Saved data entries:
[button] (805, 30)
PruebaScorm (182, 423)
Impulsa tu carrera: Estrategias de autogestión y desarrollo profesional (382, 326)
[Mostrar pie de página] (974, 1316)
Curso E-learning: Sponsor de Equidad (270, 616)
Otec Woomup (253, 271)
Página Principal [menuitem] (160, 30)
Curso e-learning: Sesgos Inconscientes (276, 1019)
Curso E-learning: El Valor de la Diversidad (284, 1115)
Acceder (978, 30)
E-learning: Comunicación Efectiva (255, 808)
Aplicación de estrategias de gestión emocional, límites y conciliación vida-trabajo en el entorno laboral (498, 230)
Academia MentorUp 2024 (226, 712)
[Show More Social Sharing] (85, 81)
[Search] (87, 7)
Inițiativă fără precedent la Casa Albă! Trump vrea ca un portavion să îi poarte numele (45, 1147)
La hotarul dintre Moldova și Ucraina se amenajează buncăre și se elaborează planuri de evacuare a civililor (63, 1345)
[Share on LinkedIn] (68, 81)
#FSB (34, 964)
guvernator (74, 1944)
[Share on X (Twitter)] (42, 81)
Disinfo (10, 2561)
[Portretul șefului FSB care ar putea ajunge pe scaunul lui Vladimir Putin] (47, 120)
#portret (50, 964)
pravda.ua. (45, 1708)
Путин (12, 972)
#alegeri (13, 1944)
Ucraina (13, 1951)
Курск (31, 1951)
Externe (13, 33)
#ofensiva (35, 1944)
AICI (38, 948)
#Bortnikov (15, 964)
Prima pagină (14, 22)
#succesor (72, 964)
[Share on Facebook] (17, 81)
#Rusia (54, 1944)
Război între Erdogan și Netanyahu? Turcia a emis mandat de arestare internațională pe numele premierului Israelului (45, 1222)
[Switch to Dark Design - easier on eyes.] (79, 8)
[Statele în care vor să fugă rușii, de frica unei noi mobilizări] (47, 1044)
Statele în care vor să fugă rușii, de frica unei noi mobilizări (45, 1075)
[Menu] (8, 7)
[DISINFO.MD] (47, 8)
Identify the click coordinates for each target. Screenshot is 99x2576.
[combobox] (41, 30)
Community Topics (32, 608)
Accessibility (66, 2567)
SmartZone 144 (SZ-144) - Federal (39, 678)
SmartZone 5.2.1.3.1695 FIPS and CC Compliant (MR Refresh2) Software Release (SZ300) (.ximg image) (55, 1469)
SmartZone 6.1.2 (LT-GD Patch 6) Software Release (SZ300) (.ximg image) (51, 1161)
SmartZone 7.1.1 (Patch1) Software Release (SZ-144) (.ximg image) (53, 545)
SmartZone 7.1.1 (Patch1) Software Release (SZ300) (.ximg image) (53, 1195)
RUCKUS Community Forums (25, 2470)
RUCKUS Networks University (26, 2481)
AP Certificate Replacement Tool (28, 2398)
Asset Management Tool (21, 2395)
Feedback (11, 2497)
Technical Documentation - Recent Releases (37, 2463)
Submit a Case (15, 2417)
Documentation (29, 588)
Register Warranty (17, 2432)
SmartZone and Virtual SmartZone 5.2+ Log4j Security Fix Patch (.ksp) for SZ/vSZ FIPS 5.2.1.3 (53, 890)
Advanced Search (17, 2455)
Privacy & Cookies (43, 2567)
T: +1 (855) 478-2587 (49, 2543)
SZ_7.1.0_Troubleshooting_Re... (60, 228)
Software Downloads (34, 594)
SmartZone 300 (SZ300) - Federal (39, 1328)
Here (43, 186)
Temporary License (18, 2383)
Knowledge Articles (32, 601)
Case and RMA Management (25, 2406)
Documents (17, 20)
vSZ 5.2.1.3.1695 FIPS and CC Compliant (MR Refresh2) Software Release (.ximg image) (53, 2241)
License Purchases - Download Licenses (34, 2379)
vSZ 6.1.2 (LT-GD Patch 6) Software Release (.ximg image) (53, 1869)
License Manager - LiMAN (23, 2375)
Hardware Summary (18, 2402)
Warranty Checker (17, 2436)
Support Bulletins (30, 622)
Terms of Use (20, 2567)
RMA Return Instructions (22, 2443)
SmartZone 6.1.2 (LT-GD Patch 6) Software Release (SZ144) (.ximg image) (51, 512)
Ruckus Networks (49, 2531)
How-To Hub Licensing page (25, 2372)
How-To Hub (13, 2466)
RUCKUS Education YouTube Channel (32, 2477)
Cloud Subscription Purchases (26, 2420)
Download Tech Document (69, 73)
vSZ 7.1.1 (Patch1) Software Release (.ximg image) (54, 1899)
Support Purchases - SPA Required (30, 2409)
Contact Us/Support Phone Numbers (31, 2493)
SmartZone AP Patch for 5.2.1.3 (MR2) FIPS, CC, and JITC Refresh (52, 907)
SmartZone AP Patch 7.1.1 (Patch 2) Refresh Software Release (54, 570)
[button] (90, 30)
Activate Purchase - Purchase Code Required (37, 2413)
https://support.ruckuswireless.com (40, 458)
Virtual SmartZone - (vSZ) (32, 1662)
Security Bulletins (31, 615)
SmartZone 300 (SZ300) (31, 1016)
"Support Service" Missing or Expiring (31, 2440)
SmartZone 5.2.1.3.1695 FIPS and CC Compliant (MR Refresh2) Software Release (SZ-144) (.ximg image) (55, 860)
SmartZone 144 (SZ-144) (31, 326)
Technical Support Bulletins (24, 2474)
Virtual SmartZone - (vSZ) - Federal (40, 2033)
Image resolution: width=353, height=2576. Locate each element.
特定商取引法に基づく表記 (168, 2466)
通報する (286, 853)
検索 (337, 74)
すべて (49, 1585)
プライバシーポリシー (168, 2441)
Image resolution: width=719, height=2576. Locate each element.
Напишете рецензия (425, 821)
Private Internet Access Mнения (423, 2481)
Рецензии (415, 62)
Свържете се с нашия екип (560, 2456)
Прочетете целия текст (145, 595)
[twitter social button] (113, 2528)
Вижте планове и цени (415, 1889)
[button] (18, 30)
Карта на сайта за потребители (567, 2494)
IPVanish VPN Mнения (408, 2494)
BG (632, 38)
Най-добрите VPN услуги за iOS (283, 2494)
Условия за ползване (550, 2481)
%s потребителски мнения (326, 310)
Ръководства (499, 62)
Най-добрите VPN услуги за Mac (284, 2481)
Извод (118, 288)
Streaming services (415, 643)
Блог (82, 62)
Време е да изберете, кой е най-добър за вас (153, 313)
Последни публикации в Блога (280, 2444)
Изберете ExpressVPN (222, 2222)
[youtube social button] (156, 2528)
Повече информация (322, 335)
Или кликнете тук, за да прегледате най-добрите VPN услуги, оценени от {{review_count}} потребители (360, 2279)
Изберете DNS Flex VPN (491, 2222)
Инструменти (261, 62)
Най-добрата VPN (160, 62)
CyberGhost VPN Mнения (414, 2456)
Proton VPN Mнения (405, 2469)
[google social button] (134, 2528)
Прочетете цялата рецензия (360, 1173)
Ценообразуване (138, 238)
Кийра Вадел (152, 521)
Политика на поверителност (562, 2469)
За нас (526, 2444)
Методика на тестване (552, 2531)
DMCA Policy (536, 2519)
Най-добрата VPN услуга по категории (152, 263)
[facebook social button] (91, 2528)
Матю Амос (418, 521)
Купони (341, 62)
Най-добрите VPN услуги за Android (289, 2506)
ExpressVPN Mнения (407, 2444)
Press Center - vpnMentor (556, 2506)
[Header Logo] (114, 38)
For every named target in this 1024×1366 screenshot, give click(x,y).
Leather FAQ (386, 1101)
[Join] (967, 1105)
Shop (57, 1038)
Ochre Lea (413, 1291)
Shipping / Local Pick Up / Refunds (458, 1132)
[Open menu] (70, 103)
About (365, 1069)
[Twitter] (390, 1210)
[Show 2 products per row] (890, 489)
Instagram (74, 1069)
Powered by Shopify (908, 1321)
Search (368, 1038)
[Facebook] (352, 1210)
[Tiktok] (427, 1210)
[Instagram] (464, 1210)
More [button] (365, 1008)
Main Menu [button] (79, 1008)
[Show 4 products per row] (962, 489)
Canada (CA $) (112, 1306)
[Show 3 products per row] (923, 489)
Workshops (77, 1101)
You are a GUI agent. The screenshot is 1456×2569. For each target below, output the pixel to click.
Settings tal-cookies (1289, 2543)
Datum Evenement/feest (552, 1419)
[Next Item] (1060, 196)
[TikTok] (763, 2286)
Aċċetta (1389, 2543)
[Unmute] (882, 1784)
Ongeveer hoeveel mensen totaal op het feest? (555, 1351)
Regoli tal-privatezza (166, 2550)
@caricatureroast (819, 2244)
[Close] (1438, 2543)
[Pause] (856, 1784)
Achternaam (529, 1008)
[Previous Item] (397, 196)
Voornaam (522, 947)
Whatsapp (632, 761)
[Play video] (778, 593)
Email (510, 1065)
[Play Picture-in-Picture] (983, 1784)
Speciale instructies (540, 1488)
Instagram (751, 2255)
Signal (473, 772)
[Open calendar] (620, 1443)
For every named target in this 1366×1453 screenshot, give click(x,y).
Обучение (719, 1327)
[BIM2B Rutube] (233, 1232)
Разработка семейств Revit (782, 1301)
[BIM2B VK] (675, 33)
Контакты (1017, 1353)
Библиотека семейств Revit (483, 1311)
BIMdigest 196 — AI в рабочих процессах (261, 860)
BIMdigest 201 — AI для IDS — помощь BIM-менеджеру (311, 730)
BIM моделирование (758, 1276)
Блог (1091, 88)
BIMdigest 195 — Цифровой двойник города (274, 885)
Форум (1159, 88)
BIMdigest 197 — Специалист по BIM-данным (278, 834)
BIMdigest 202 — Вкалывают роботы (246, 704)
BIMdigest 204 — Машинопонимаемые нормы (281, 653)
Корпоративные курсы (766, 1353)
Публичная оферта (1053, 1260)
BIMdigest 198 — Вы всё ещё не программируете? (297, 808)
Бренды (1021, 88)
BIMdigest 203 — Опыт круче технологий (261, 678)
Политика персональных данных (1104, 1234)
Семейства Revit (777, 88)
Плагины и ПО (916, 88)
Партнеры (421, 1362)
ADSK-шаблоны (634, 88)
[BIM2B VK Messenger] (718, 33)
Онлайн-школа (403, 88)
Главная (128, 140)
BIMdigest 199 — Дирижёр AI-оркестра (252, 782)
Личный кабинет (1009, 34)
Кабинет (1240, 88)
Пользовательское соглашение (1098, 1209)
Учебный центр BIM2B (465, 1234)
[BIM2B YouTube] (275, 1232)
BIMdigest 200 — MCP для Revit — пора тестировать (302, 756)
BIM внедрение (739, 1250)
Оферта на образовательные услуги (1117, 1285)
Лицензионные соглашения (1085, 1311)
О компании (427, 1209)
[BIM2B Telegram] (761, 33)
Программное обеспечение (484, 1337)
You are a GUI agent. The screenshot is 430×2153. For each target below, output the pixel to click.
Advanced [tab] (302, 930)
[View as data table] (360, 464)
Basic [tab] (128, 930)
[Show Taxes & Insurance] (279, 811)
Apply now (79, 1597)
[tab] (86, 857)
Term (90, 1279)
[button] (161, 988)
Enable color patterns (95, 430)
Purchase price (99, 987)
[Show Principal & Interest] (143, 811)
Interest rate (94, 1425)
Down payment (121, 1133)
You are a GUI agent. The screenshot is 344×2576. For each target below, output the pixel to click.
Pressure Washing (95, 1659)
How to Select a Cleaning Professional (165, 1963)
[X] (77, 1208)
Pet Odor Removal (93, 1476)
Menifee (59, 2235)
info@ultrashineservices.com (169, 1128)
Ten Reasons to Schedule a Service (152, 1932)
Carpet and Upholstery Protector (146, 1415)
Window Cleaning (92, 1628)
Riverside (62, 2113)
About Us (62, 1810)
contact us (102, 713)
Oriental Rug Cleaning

TASK OBJECTIVE »
Each line of the data in which the string "Case" appears needs to be copied.

TASK ANSWER »
Submit a Case (15, 2417)
Case and RMA Management (25, 2406)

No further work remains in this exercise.